Two people from past covers of Uiñiq Magazine

I visited Makalik tonight - at 34, the youngest whaling captain in Barrow and also an individual who has spoken out in public about suicide, something that has struck very close to Makalik. His words will appear in the special Uiñiq that I am working on.

In this small space, I will note that Makalik gives his wife, Tina, credit for helping him through the darkness that all this brought upon his own life, to manifest itself in drug and alcohol abuse, and that she did that by helping him burst the bubble in which he kept all the pain trapped inside and let him release it.

To both keep the past alive and protect the future, he counsels that not only should we honor and listen to the Elders, but that we should sit down with the young as well and listen - really listen - to what they say.

Makalik holds Hunter, his seven week old son.

"I love to hunt," he explains, "to provide for the people. I love it. I hope that he will do the same thing that I do, provide for the people."

As for the scabs on Makalik's face, that is frostbite, earned while driving a snowmachine across the tundra to get caribou, to provide for the people.

Around here, such scabs are a mark of honor.

This is also Makalik - from the first time that I photographed him in May of 1985. I put him on the cover of the very first issue of Uiñiq magazine that I made. This framed version hangs in his house. It makes me feel good when I see something like that. When I took the pictures for that Uiñiq, I was the same age that he is now.
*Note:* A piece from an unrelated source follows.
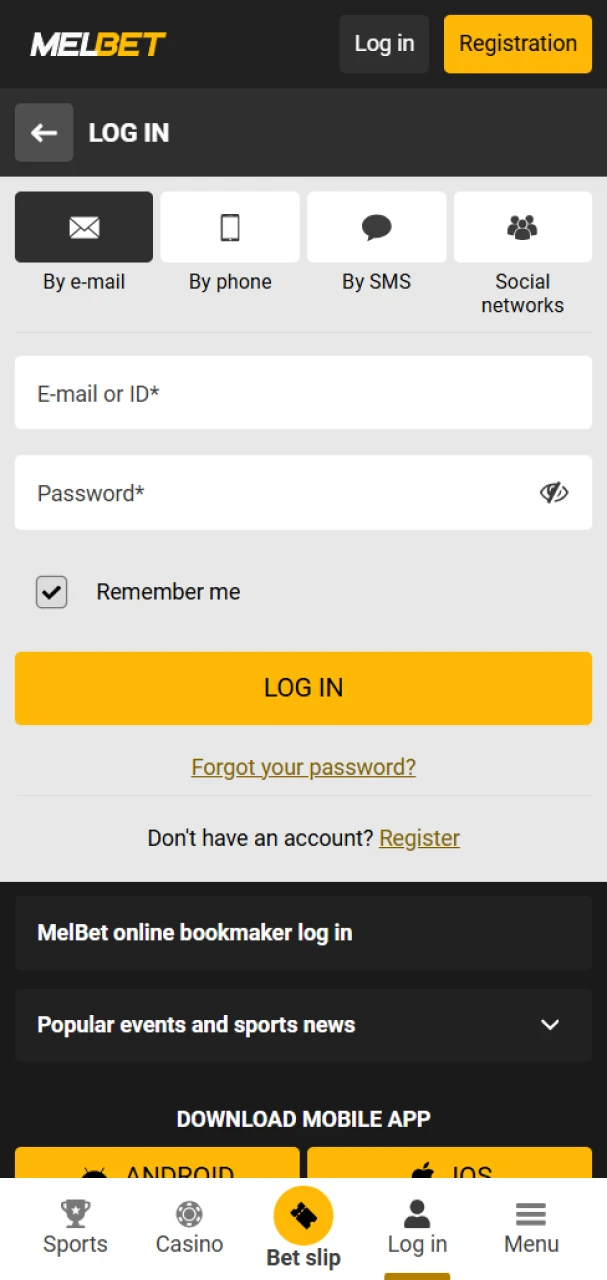Toggle password visibility with the eye icon

pyautogui.click(x=553, y=492)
Yet, sometimes, it feels like it happened pretty recently.

If you think about it, even when a very, very old man lays down upon his bed to face his death, even his birth remains just a recent thing.
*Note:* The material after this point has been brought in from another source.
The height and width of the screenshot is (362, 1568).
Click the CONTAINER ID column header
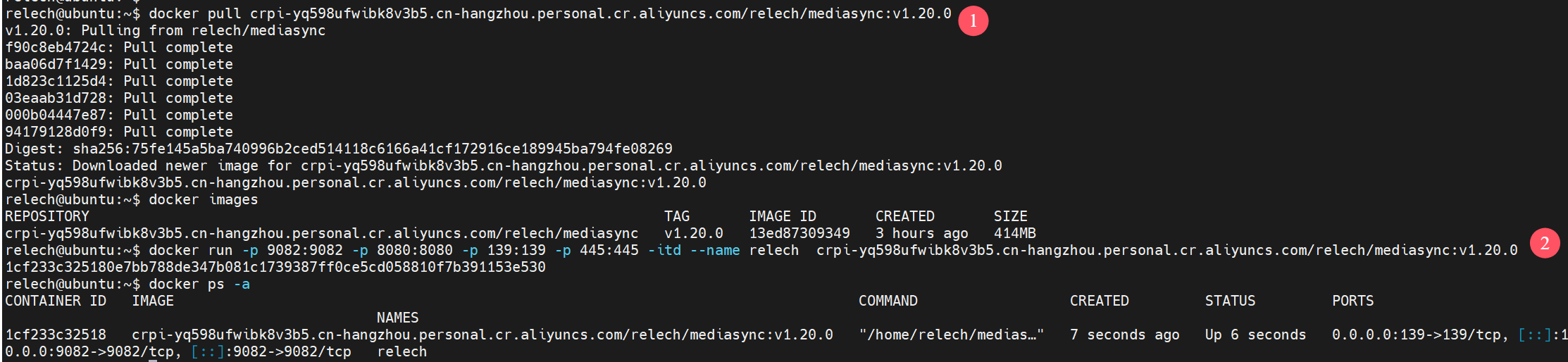coord(56,301)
When Ruby Aiken Donovan was a very small girl, she appeared on the cover of another Uiñiq, as a flower girl at her Aunt Anna's wedding. A while back, I photographed Ruby's wedding to Quuniq Donovan, who holds their baby on in the picture behind her.

Yes, they will be in the next Uiñiq, too. I used to do Uiniq all the time.
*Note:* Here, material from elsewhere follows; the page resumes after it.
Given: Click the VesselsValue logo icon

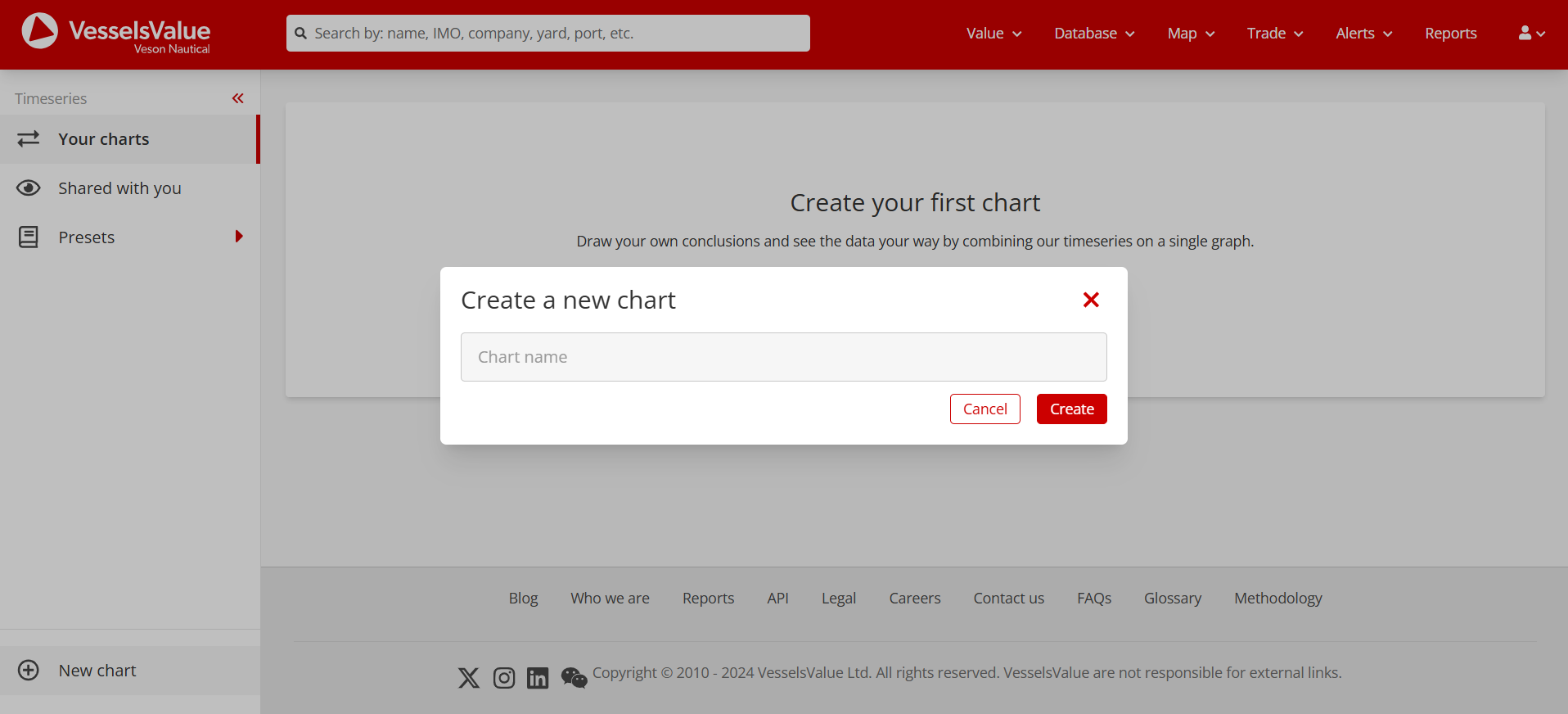Looking at the screenshot, I should click(x=39, y=31).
Now, I only do it every now and then.

I called the first issue, "The Open Lead." The second one became Uiñiq - The Open Lead, but it time I dropped the English words and just kept the Iñupiaq, which means the same thing.

As for the fact that both of today's subjects appeared on past covers of Uiñiq, it is pure coincidence. I did not plan it all. I sought them out not for the past, but for what they do now and it just turned out that way.